Records contained in a dataset:

----------

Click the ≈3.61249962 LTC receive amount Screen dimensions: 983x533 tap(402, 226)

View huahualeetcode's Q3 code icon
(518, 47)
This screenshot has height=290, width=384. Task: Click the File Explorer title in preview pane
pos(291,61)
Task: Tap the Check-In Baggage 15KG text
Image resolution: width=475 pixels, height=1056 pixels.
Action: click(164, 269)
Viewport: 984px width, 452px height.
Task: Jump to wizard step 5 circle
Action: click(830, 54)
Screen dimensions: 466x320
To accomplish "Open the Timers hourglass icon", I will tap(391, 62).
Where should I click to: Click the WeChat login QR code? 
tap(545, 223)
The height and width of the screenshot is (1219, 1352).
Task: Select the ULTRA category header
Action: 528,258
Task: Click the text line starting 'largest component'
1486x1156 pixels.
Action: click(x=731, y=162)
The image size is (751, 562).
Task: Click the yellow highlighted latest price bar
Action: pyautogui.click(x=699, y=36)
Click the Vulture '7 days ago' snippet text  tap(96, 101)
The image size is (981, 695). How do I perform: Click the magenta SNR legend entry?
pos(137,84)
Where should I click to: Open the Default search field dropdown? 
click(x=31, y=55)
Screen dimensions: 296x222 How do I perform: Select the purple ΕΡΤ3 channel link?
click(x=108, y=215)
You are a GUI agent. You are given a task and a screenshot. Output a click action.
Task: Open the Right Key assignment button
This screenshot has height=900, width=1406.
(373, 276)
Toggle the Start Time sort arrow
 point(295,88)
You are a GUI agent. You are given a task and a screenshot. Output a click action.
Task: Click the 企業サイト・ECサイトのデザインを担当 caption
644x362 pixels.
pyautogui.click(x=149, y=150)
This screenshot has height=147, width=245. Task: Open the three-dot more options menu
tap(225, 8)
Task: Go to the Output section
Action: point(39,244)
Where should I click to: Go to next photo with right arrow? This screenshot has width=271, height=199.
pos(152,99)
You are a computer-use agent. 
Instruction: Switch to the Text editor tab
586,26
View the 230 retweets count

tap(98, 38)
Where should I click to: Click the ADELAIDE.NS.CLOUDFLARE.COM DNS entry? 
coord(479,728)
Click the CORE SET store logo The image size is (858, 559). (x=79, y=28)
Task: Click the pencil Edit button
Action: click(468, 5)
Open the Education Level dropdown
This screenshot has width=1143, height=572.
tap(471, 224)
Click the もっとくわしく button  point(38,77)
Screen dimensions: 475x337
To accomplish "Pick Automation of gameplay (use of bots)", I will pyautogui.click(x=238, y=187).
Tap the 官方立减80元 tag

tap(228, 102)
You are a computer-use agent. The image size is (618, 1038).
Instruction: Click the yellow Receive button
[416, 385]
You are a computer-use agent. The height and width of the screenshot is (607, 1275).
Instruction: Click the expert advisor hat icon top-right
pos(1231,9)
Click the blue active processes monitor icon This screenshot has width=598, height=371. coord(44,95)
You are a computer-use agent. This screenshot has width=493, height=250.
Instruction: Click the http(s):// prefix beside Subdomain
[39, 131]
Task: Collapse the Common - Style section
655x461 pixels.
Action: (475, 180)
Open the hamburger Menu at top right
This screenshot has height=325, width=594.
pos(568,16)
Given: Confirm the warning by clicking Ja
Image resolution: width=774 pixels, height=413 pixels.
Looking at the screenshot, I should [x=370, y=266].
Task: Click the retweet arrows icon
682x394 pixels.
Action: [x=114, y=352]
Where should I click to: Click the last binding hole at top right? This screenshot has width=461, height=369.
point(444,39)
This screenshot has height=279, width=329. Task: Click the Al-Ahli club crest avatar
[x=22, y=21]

----------

Aim of the task:
Among the lines above, tally those containing the string "will" and give only the result.

Answer to this problem:
2